# Ravel's L'enfant et les sortilèges



## John Zito (Sep 11, 2021)

For the longest time I've considered Maurice Ravel my favorite composer, but I only discovered _L'enfant et les sortilèges_ in Fall 2019, and now it might be my favorite work by him. I was browsing the Berlin Philharmonic's Digital Concert Hall, and it was featured in a concert from September 2008 conducted by Simon Rattle, the soundtrack of which was released on EMI/Warner.

That album was good to imprint on, but I've since come to prefer Mikko Franck's 2017 Erato recording. The Maazel recording on DG is apparently considered The Reference, and I enjoyed it very much the one time I listened through, but for some reason I haven't returned to it. Wikipedia has a list of recordings that's probably closer to complete than not:


 Bour (1947 Testament) 
 Ansermet (1954 Decca) 
 Maazel (1960 DG) 
 Previn (1981 EMI/Warner) 
 Dutoit (1992 Decca) 
 Lombard (1992 Auvidis)
 Previn (1997 DG) 
 Rattle (2009 EMI/Warner) 
 Willis (2009 Naxos) 
 Ozawa (2015 Decca) 
 Slatkin (2015 Naxos) 
 Denève (2017 SWR) 
 Franck (2017 Erato) 
I'm not a musician, so I can only speak in the crudest of terms, but there are several moments, big and small, that I completely adore, and that I "check" to see if I'm going to like a recording. For example:


 (*"Bébé a été sage?"*) Around the time The Mother sings "regrettes tu ta paresse," the accompaniment is reduced to a string quartet, and you just can't stand how beautiful it is;
 (*"Keng-ça-fou, mah-jong"*) The number finishes with a duet between The Chinese Cup and The Teapot. The Teapot has a high-ish note at the end of "Ça-oh-râ," and most folks seem to "slide" up to it. The more flamboyantly they get up there, the better;
 (*"Arrière! Je réchauffe les bons"*) The Fire Aria is just magic to me. One of the things that converted me from the Rattle recording to the Franck was how well Sabine Devieilhe sings this;
 (*"Toi, le coeur de la rose"*) Lucky for you, words simply fail me here;
 (*"Danse des rainettes"*) After the flute solo, the woodwinds begin leaping like the frogs, but the violins have this gorgeous counter-melody. I prefer recordings that put the violins more forward in the balance;
 (*"La cage, c'etait pour mieux voir ta prestesse"*) This is arguably the emotional peak of the piece. The Squirrel picks up where The Dragonfly left off, and makes the most emotionally wrenching statement about the problems The Child has caused. The Child begins to turn around, and indeed, this is the last time The Child sings until the very end. Also, gotta have the most beautiful singing on "pe-ti-tes maines."
So! What are your thoughts on this piece?


 What are your favorite recordings of this music?
 What major and minor things do you look for when evaluating performances?
 Have you seen it staged live?
 Where does it rank for you in Ravel's oeuvre?

— DATA SECTION —
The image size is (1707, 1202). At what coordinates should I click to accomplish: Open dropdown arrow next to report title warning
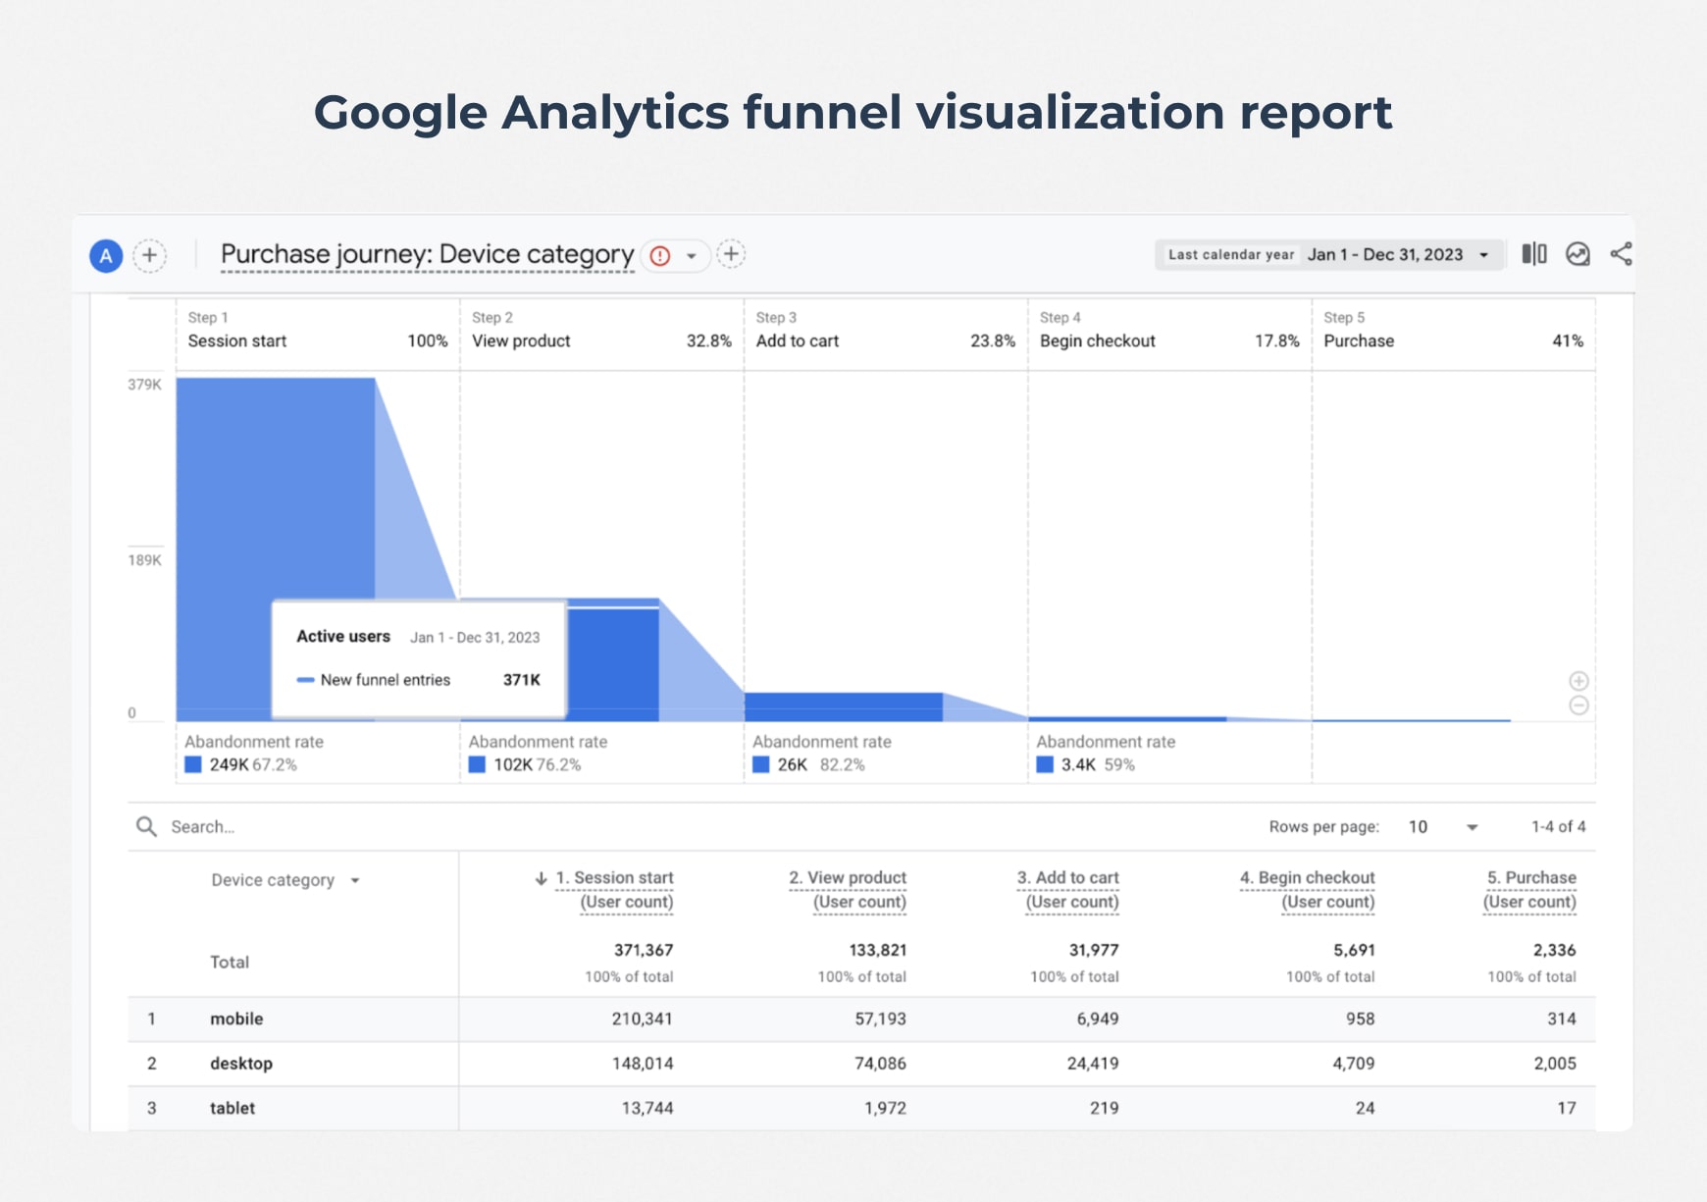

— WHAT YOU ARE ASKED TO DO —
Copy the thread about Ravel's opera again, starting at "Previn (1981 EMI/Warner)" and ending at "Denève (2017 SWR)", and switch each "Naxos" to "Chandos".

— FINISHED EXERCISE —
Previn (1981 EMI/Warner) 
 Dutoit (1992 Decca) 
 Lombard (1992 Auvidis)
 Previn (1997 DG) 
 Rattle (2009 EMI/Warner) 
 Willis (2009 Chandos) 
 Ozawa (2015 Decca) 
 Slatkin (2015 Chandos) 
 Denève (2017 SWR)